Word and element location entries

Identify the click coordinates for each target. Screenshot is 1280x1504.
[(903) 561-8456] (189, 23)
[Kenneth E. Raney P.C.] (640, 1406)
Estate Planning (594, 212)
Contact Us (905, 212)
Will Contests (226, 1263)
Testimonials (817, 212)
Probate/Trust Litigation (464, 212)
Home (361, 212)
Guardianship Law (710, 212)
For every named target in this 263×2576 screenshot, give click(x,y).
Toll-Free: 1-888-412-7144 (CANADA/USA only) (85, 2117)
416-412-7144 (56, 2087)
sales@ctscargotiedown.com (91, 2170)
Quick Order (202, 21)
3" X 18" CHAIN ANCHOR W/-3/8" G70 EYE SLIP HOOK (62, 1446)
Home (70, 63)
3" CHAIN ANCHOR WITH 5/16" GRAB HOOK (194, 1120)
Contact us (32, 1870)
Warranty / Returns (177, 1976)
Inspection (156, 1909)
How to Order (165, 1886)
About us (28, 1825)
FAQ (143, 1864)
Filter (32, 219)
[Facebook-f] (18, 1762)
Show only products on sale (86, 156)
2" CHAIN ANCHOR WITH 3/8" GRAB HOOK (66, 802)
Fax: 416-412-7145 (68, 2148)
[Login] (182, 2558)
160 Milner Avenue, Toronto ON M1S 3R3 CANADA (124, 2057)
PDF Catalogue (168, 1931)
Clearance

- _What you need to do_
Scale the entries from the line containing "HOOK (62, 1446)" through the line containing "[Login] (182, 2558)". Write each of those lines out again with both coordinates of every answer multiplied by 2.15 and rounded to the nearest whole number, with halves rounding up.

- _Completed exercise_
3" X 18" CHAIN ANCHOR W/-3/8" G70 EYE SLIP HOOK (133, 3109)
Home (151, 135)
3" CHAIN ANCHOR WITH 5/16" GRAB HOOK (417, 2408)
Contact us (69, 4021)
Warranty / Returns (381, 4248)
Inspection (335, 4104)
How to Order (355, 4055)
About us (60, 3924)
FAQ (307, 4008)
Filter (69, 471)
[Facebook-f] (39, 3788)
Show only products on sale (185, 335)
2" CHAIN ANCHOR WITH 3/8" GRAB HOOK (142, 1724)
Fax: 416-412-7145 (146, 4618)
[Login] (391, 5500)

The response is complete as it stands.